Despite selling 17 million iPads during the third quarter this year, Apple's missed analysts' estimates for the second time since 2003.
The company's reported revenue of $35.0 billion and net profit of $8.8 billion, compared with $28.6 billion and $7.3 billion in the same quarter last year. Shares fell around six percent on the news.
The reason for analysts' disappointment is the company's iPhone sales. At 26 million, the figure's 28 percent up on the same period last year, but still a couple of million short of expectations.
Customers, clearly, have been holding off in the expectation of a new model later this year - that is, if they haven't gone out and bought an entirely different phone instead.
Reporting the results, Apple was keener to focus on other products.
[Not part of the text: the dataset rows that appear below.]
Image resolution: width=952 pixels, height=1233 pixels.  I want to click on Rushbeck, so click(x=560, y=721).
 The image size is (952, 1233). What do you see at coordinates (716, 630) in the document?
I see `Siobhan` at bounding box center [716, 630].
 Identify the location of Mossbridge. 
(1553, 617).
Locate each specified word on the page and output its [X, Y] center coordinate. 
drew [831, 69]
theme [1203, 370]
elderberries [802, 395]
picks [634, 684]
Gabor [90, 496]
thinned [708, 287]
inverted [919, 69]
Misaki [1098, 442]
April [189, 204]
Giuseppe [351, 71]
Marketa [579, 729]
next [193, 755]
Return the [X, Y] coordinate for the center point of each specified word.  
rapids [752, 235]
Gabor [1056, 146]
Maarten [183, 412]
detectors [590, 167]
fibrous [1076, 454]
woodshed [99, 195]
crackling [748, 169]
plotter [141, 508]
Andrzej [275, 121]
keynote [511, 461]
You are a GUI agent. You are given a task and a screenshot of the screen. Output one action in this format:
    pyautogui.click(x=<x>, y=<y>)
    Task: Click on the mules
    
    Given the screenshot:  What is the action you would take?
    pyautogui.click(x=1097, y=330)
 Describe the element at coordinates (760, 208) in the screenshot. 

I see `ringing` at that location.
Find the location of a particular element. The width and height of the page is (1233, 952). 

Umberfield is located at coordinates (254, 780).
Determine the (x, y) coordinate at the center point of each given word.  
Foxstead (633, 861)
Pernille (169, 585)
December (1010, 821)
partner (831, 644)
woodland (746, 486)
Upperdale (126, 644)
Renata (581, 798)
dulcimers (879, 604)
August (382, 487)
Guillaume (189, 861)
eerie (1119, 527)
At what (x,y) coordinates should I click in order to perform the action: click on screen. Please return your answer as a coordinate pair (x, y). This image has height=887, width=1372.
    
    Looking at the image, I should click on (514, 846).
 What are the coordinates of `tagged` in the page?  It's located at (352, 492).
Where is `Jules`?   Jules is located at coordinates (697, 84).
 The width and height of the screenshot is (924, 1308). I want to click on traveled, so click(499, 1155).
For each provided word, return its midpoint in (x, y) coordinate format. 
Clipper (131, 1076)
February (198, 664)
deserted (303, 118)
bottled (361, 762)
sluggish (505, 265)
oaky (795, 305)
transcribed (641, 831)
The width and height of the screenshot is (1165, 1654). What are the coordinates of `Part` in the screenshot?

"We’re thrilled with record sales of 17 million iPads in the June quarter," said CEO Tim Cook.
"We’ve also just updated the entire MacBook line, will release Mountain Lion tomorrow and will be launching iOS 6 this fall. We are also really looking forward to the amazing new products we’ve got in the pipeline."
But it's the iPhone that Apple depends on, with the device accounting for 46 percent of the company's revenues, and almost certainly a higher percentage of its profits.
According to Cook, part of the drop-off in iPhone sales derives from changes to the channel, with inventory having built up over the previous quarter. And, he pointed out, sales of the iPhone 4S in China were particularly strong in the previous quarter, leading to a drop-off in demand.
But the success of rival products from the likes of Samsung and HTC almost certainly have something to do with the figures: no wonder Apple's so keen to use its patents to try and win import bans where it can.